$E(f(|X_n|))$ property implies uniform integrability?

Question

This is exercise 6.10 in Resnick's book "A Probability Path".

We're given a sequence of random variables $(X_n)$ and an increasing function $f: [0, \infty) \rightarrow [0, \infty)$ such that

$$ \frac{f(x)}{x} \rightarrow \infty, \qquad x \rightarrow \infty, $$

and

$$ \sup_{n \geq 1} E(f(|X_n|)) < \infty, $$

and the goal is to conclude that $\{X_n\}$ is uniformly integrable. I know I'm supposed to show my work so far but honestly I find the problem hard to even get a start on, mostly because the existence of $f$ is abstract and I just don't see how to get from A to B. No, I am not a student. Any help is appreciated.

Answer 1

Hmm. Writing integrals as integrals: Say $\epsilon>0$. You need to show there exists $\delta>0$ so $P(A)<\delta$ implies $\int_A|X_n|\,dP<\epsilon$. You know that $\int f(|X_n|)\,dP\le K$ for some fixed $K$. Hmm.

Ok. Say $L>0$ is a large number. Choose $M$ so $$\frac{f(t)}t>L\quad(t>M).$$ Now write $A=B\cup C$, where $B=\{t\in A:|X_n(t)|>M\}$ and $C=A\setminus B$. Now $$\int_C|X_n|\,dP\le MP(C)\le MP(A).$$So $\int_C|X_n|<\epsilon/2$ if $M\delta<\epsilon/2$. Progress...

Ah. On the other hand, on $B$ we have $|X_n|>M$, hence $f(|X_n|)/|X_n|>L$, or $|X_n|<f(|X_n|)/L$. So $$\int_B|X_n|\,dP\le\frac1L\int_Bf(|X_n|)\,dP\le\frac KL.$$

There we are. First choose $L$ so that $K/L<\epsilon/2$. Now $L$ determines $M$; choose $\delta$ so $M\delta<\epsilon/2$ and you're done.

Answer 2

I just started using the math stack exchange community to help with my self study of probability theory, and I have a comment in general about this problem. It should really be a comment on the above post by David, but I don't have the reputation points for that, so I am posting it here. Also, at the end of this post I am posting my own solution to the problem, so in that way I suppose it is appropriate as an answer to the original question.

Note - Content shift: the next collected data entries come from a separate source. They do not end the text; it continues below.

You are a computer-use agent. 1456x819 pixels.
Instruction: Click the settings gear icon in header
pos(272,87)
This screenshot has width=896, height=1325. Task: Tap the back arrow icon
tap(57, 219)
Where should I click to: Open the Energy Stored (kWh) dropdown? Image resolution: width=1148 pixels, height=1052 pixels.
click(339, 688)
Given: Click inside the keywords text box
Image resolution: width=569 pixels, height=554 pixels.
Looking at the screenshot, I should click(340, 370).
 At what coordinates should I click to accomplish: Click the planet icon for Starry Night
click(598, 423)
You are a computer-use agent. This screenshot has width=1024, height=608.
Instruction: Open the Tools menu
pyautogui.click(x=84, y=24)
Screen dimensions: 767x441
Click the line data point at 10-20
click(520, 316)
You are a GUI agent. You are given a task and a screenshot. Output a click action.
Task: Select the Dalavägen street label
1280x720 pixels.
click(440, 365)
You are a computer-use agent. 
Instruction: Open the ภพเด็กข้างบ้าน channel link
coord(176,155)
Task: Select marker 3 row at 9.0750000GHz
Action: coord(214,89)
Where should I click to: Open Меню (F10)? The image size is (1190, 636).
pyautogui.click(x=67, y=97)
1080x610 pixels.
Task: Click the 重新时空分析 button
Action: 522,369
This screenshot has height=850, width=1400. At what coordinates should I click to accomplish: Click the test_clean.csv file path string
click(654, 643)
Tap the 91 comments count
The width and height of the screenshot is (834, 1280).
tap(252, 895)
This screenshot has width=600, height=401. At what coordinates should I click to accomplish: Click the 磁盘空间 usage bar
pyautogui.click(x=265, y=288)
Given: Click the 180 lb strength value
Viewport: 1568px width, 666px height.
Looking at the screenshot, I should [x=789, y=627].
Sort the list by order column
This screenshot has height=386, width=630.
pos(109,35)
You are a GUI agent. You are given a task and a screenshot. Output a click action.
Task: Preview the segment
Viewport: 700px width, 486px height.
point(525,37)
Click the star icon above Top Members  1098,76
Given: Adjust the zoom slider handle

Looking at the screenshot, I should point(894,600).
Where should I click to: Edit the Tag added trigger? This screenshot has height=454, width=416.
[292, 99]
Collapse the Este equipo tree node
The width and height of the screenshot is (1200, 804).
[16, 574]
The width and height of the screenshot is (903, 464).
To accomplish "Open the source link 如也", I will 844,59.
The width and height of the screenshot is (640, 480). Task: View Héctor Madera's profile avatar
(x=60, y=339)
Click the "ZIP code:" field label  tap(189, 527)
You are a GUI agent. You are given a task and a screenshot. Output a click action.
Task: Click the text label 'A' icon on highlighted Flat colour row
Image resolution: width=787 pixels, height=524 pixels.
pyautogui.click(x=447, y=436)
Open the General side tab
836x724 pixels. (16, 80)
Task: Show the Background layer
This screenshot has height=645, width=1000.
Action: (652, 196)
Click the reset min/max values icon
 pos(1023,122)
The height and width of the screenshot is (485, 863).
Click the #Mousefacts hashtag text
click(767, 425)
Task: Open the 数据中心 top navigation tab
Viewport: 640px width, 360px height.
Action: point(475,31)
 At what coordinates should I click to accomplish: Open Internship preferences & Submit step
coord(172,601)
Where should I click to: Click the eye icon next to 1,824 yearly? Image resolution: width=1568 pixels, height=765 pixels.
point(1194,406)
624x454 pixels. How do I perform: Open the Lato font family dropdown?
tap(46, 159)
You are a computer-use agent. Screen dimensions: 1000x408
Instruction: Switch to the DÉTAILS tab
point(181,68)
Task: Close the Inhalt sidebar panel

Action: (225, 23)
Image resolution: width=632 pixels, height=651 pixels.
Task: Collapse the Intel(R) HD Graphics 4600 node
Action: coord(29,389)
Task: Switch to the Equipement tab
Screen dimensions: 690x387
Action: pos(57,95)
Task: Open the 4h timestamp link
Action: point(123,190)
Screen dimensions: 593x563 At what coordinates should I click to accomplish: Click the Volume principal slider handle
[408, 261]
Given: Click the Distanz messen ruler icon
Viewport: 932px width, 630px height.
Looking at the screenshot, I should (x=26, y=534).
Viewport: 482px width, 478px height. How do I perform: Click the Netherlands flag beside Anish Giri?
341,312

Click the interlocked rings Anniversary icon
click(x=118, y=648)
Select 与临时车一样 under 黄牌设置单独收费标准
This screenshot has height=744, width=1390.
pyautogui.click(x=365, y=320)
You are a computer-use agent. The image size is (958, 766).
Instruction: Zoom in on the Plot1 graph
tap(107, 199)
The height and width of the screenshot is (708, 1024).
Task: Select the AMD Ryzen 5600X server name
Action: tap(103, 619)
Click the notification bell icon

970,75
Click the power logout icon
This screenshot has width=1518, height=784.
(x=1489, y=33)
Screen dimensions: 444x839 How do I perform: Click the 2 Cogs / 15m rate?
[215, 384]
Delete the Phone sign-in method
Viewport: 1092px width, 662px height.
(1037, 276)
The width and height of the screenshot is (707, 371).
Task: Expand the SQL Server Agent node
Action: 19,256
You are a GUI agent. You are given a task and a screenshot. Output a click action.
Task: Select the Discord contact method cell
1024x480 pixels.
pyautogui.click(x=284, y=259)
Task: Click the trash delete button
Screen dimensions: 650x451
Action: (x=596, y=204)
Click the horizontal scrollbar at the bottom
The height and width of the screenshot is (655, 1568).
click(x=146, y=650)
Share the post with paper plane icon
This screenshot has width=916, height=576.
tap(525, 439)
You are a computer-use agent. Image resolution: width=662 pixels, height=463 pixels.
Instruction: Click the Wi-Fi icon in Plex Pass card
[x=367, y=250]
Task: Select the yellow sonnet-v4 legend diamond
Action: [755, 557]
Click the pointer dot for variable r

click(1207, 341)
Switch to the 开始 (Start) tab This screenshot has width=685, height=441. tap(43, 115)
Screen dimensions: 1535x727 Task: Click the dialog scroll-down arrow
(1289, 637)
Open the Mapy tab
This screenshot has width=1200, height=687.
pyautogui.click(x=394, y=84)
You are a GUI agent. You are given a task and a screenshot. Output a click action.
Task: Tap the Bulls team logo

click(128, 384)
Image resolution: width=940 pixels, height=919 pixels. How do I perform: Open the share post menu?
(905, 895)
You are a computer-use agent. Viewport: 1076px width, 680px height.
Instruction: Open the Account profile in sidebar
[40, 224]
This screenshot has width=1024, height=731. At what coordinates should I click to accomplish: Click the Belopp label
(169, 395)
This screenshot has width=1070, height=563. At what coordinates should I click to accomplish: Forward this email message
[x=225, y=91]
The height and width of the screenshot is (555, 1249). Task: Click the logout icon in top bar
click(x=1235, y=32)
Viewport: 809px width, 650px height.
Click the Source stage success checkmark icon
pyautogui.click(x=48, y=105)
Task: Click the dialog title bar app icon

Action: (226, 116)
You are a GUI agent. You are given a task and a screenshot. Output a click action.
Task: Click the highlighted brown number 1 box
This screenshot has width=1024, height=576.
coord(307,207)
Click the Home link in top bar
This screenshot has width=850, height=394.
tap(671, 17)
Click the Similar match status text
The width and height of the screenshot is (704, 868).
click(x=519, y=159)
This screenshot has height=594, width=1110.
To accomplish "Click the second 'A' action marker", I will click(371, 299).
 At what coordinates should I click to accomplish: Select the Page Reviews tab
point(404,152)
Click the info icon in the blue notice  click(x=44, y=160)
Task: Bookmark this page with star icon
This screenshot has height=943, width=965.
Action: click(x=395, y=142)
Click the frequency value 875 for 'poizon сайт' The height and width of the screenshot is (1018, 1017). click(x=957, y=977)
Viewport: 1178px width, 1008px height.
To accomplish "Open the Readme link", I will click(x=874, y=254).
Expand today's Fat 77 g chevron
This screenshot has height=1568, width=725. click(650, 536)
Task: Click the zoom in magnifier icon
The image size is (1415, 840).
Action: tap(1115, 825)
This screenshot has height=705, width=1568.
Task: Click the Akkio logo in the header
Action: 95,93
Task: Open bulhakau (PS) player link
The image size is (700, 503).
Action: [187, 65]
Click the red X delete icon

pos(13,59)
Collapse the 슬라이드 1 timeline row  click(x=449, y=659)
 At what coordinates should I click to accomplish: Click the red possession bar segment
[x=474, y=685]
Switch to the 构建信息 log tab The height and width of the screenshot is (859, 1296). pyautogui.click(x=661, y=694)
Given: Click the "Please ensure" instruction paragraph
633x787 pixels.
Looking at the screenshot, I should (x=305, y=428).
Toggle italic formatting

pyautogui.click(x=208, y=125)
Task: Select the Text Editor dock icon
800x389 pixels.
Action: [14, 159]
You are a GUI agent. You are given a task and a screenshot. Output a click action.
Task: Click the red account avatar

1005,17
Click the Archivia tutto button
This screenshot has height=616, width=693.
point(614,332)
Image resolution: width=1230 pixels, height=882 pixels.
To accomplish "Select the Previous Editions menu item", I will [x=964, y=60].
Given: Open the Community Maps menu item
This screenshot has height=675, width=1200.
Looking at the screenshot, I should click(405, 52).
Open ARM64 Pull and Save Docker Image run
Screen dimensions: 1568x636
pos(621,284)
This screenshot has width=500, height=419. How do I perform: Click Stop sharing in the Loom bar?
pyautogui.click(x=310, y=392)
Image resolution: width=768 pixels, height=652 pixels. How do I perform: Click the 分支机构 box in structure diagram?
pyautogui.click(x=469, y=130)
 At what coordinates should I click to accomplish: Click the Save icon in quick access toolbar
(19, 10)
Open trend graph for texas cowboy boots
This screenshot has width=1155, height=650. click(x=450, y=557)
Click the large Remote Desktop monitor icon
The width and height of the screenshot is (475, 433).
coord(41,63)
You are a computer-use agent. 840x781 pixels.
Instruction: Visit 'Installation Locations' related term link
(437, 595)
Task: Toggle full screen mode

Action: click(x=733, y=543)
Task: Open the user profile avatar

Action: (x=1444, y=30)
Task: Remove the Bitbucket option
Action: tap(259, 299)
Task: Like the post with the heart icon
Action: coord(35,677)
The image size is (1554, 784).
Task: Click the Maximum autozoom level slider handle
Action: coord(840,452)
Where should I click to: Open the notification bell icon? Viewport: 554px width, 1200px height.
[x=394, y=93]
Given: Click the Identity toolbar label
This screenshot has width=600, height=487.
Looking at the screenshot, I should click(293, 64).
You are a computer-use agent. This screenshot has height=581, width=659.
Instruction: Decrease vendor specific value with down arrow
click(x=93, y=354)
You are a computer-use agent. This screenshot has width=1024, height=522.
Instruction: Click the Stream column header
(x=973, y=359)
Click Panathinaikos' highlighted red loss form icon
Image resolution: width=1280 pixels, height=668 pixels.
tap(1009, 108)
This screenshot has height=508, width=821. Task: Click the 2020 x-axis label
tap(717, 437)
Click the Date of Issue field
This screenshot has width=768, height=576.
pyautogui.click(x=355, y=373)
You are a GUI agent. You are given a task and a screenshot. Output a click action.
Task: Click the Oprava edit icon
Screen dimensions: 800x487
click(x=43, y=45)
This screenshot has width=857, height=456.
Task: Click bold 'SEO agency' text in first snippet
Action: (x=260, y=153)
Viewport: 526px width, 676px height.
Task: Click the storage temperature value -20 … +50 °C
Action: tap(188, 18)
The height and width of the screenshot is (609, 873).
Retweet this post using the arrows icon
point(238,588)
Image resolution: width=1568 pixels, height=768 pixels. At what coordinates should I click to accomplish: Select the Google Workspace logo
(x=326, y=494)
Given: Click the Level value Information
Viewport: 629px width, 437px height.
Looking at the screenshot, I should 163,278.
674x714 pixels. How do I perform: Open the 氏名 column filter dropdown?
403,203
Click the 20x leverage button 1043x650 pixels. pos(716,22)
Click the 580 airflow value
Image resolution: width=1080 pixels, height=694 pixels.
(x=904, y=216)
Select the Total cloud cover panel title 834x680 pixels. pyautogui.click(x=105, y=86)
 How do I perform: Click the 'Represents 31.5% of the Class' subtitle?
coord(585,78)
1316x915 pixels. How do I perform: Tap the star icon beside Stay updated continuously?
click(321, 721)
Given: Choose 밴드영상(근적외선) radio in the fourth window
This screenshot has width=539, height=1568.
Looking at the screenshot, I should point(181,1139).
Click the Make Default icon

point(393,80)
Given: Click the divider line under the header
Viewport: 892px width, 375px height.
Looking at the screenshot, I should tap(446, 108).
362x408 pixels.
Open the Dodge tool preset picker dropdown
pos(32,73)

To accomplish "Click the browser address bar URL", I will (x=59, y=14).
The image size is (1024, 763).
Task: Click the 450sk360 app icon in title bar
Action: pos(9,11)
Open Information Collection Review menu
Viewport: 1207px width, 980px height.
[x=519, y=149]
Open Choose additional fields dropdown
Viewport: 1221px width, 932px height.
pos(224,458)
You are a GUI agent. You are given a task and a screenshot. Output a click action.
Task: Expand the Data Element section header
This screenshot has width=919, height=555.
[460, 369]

In regard to David's post, where have we used that $f$ is increasing? I also did the problem myself -- my proof is below -- and I have a slightly different argument, but I didn't use that $f$ is increasing. And I don't see in David's post the use of this assumption either. But I could be missing something, so please correct me if I'm wrong.

On a slightly more pedantic note, according to the definition of uniform integrability given in Resnick, David's argument is missing the check that $sup_{n \geq 1} E(|X_n|) < \infty$. This is not hard to provide, but it is worth noting.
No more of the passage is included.